Pearson (Galton’s friend) conducted a study of over 1,000 households, examining relationships like: child height = 85cm + 0.5 * father’s height (approximately). Conclusion: very tall parents tend to have taller children, though their height tends to regress towards the average by half. The same applies to shorter parents. Today, regression signifies a predictive measure based on the knowledge of another.
Joint Study of Two Variables
One way to collect data on two variables is by observing several individuals in a sample. Each row represents an individual, and each column represents the values of a variable. The individuals are not listed in any particular order. These observations can be represented in a scatterplot, where each individual is a point with coordinates representing the variable values. The goal is to determine if there is a relationship between the variables, what kind of relationship it is, and if possible, predict the value of one variable based on the other.
Direct and Inverse Relationships
- Uncorrelated: For values of X above average, values of Y are above and below average in similar proportions.
- Direct: For values of X greater than the mean, values of Y are also greater. For values of X lower than the mean, values of Y are also lower.
- Inverse: For values of X greater than the mean, values of Y are lower. This is also called a decreasing relationship.
When is a Regression Model Good?
The adequacy of a model depends on the ratio between the marginal dispersion of Y and the dispersion of Y conditional on X. By setting values of X, we observe how Y is distributed. The distribution of Y for fixed values of X is called the conditional distribution. The distribution of Y, regardless of the value of X, is called the marginal distribution. If the dispersion is significantly reduced, the regression model is suitable.
Covariance of Two Variables X and Y
The covariance between two variables (Sxy) indicates whether the relationship is direct or inverse.
- Direct: Sxy > 0
- Inverse: Sxy < 0
- Uncorrelated: Sxy = 0
The sign of the covariance indicates whether the scatterplot trend is increasing or decreasing but doesn’t reveal the strength of the relationship.
Pearson Linear Correlation Coefficient
The Pearson linear correlation coefficient (r) indicates the tendency of data points to align (excluding horizontal and vertical lines). It has the same sign as the covariance (Sxy), thus indicating a direct or inverse relationship. ‘r’ is useful for determining linear relationships but not other types (quadratic, logarithmic, etc.).
Properties of r
- Dimensionless.
- Ranges from -1 to +1.
- r = 0 indicates uncorrelated variables (no linear relationship).
- r = +1 or -1 indicates a perfect linear relationship.
- The closer r is to +1 or -1, the stronger the linear relationship (assuming no outliers).

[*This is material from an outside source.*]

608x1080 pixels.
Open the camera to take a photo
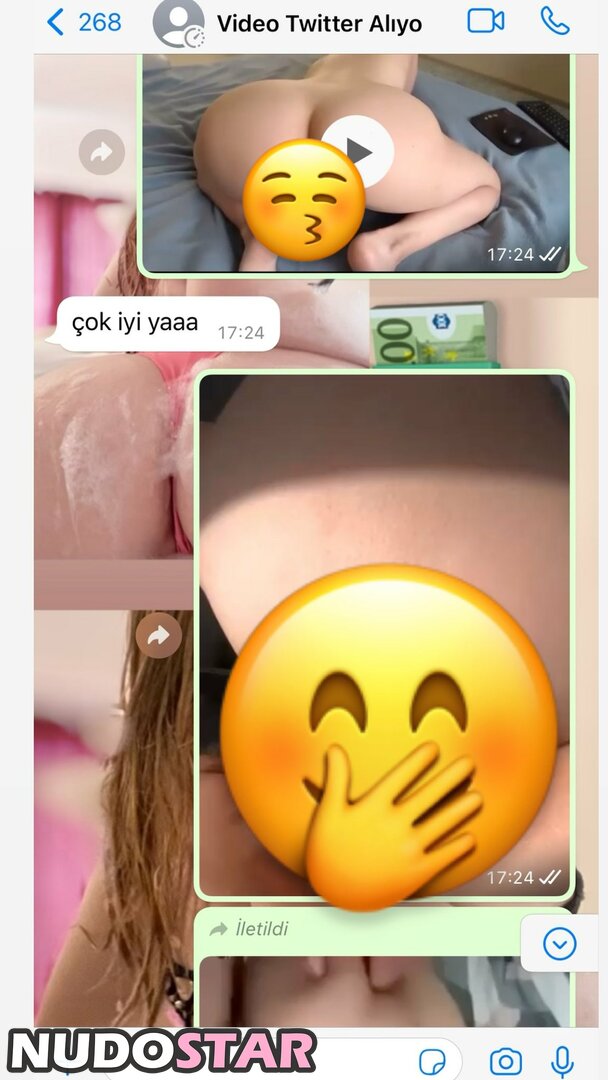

Frequently Asked Questions
If r = 0, does it mean the variables are independent? In practice, almost always yes, but not necessarily in all cases. The reverse is true: independence implies uncorrelation.
I calculated r = 1.2. Is the relationship “superlinear”? This is a miscalculation. ‘r’ always falls between -1 and +1.
From what value is there a good linear relationship? There’s no specific value. This course suggests |r| > 0.7 indicates a good linear relationship and |r| > 0.4 indicates some relationship (though it’s more complex, considering outliers and variance homogeneity).
Regression
Regression is a measure used to predict one variable in terms of another (or more).
- Y = dependent variable
- X = independent/predictor/explanatory variable
The goal is to find a relationship: Y = f(X) + error, where f is a function and the error is random, small, and independent of X.
Simple Linear Regression Model
In a simple linear regression model with two variables (Y and X), we find a simple linear function of X that allows us to fit a line: Ŷ = b0 + b1X, where b0 is the intercept and b1 is the slope. Y and Ŷ rarely coincide, even with a good model. The quantity e = Y – Ŷ is called the residual error.
Summary of Goodness of Fit
The goodness of fit is measured using the coefficient of determination (R²).
- R² is dimensionless and ranges from 0 to 1.
- A good fit has R² close to 1.
- A bad fit has R² close to 0.
- R² is also the percentage of variability explained by the regression model.
- In a simple linear model, R² = r².
Other Regression Models
Other models can be considered depending on the scatterplot (nonlinear regression) or when the dependent variable relies on several variables (multiple regression).